Task to carry out:
Count the lines in the material below that contain the string "width". Reply with the number only.

(Rows from a dataset)
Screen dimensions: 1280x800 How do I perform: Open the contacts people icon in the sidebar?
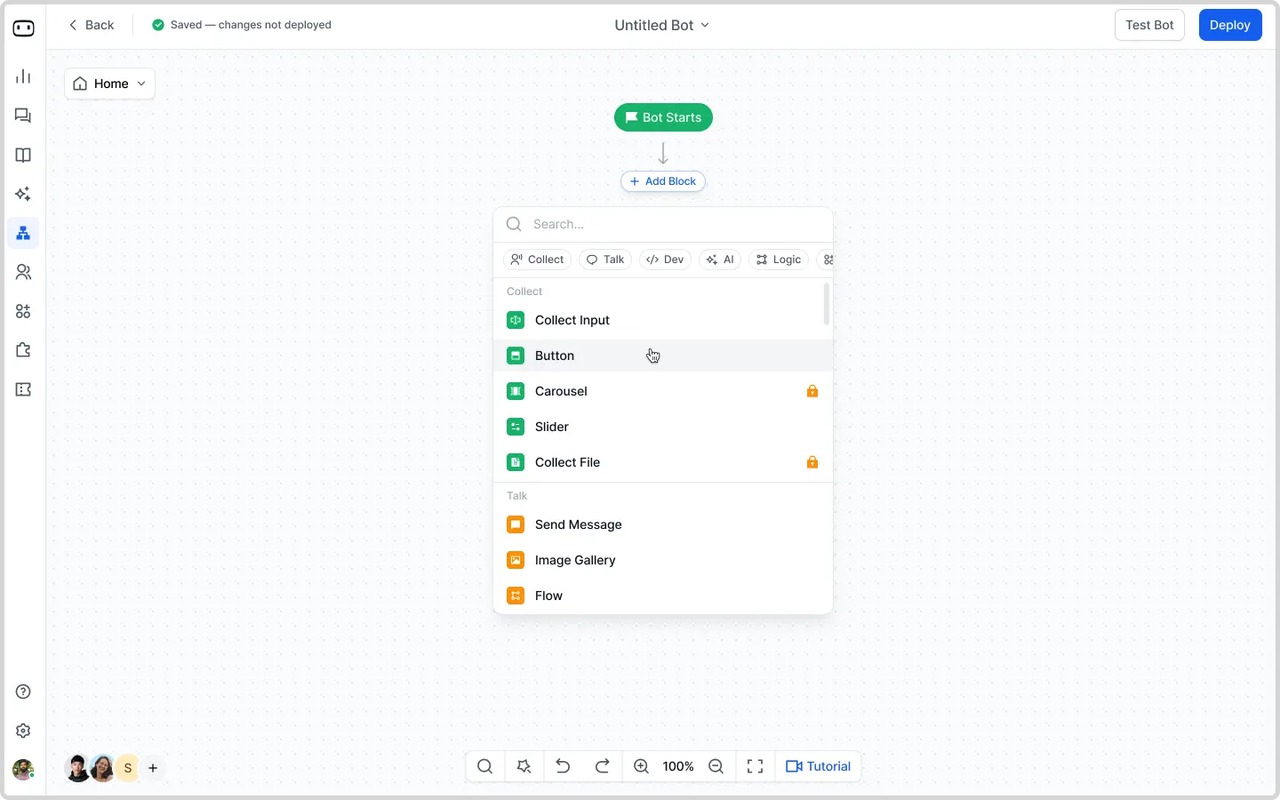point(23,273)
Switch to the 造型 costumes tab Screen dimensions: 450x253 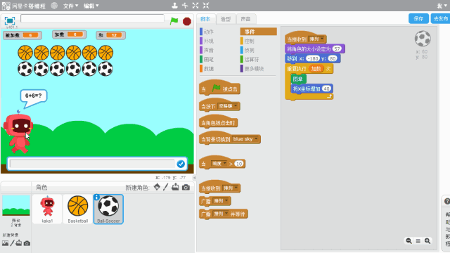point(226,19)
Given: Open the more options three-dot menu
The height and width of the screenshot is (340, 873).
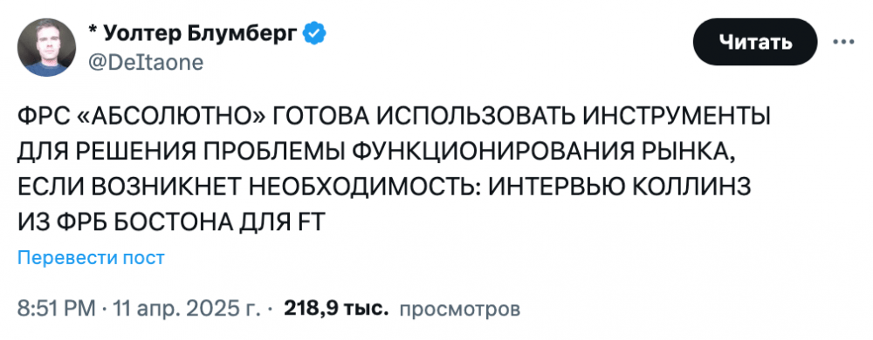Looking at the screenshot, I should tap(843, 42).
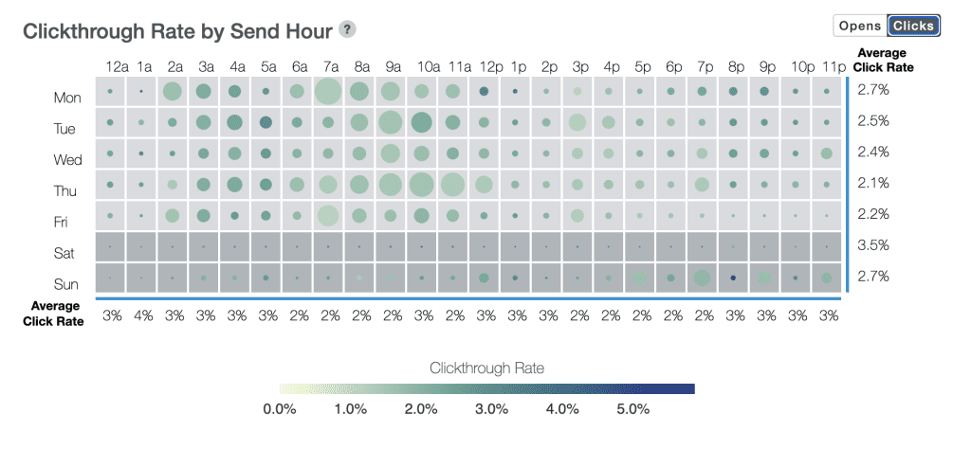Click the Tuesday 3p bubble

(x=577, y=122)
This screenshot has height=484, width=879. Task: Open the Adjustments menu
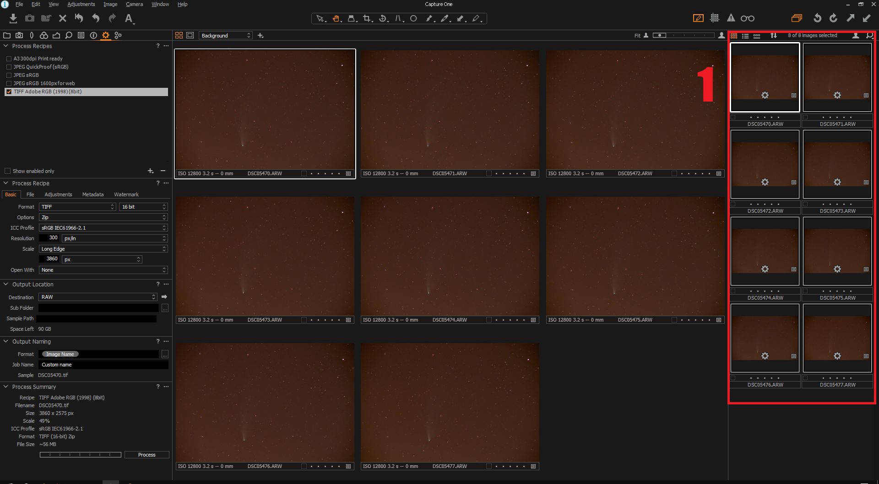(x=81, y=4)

...

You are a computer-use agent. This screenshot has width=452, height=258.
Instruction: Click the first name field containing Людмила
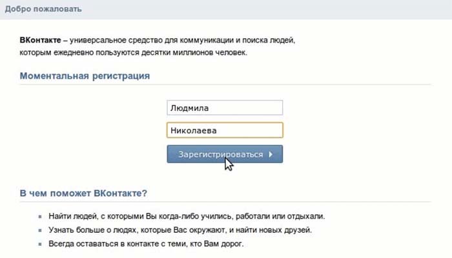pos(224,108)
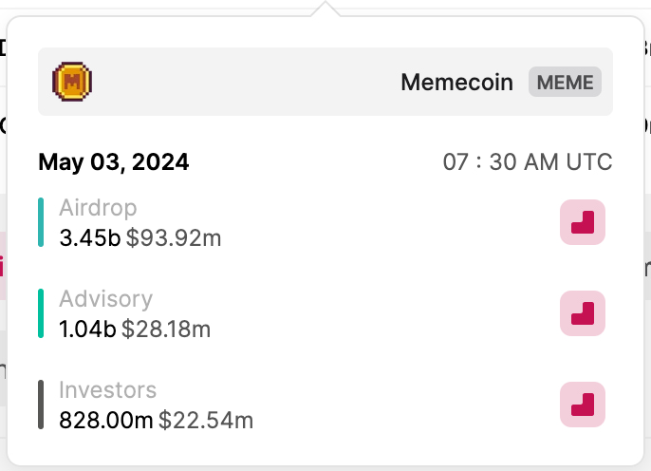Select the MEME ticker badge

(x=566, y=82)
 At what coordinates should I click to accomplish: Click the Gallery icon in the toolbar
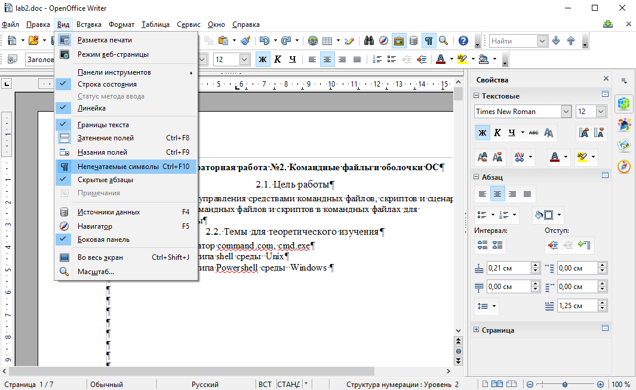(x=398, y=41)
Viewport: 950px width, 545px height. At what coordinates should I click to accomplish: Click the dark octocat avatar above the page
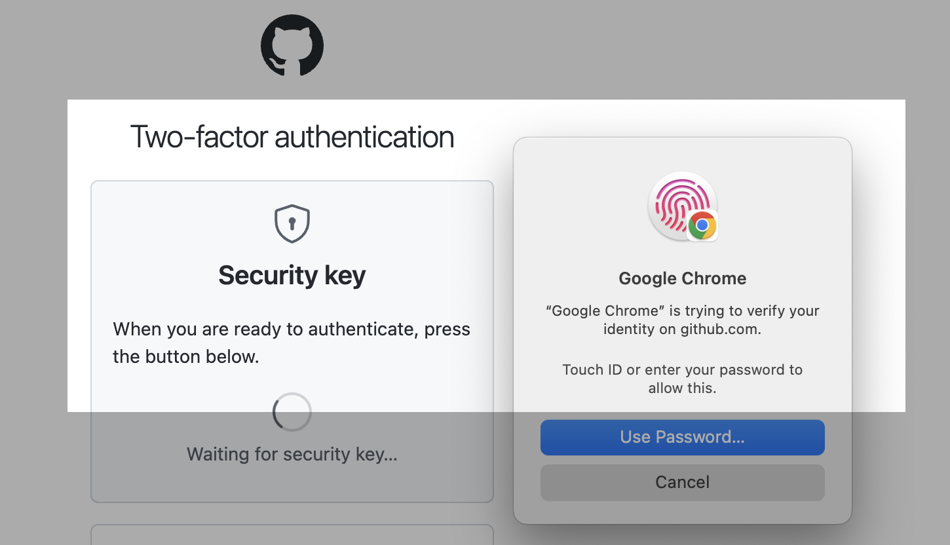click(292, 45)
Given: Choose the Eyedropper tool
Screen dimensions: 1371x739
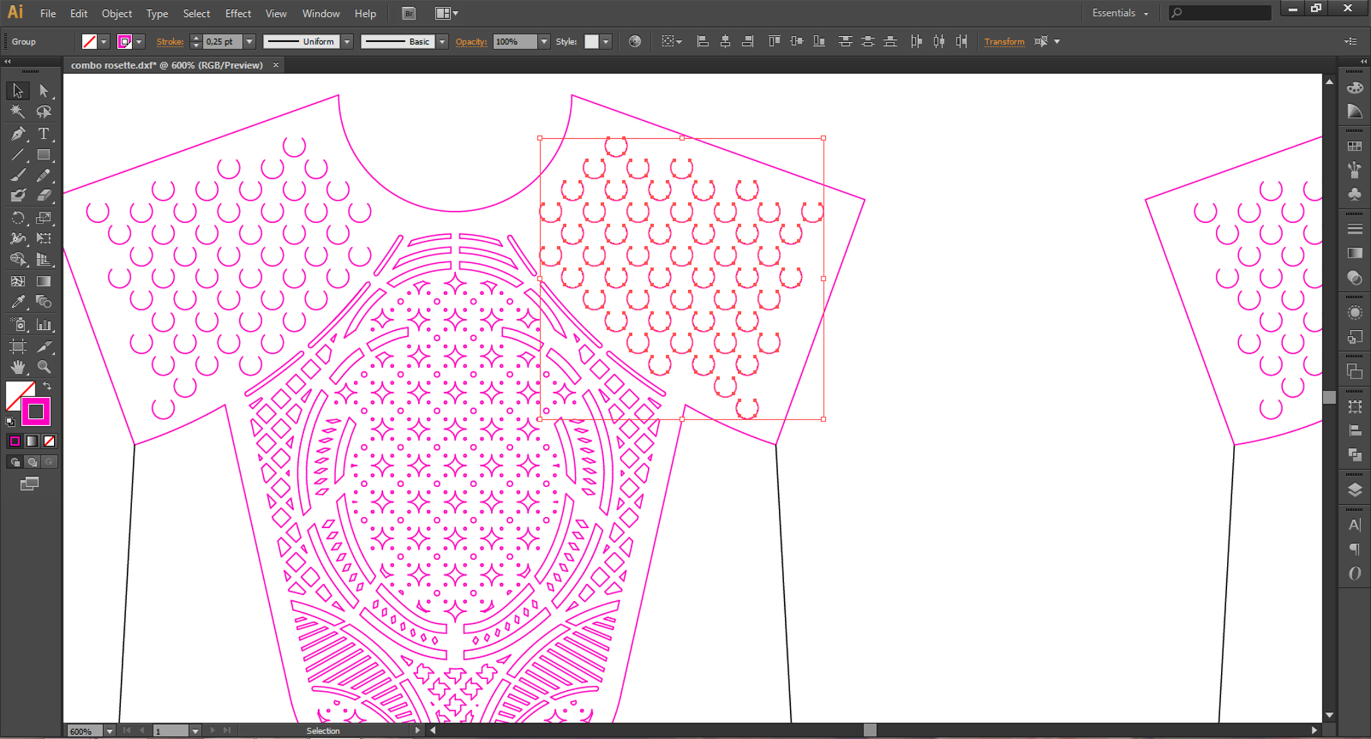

Solution to this task:
4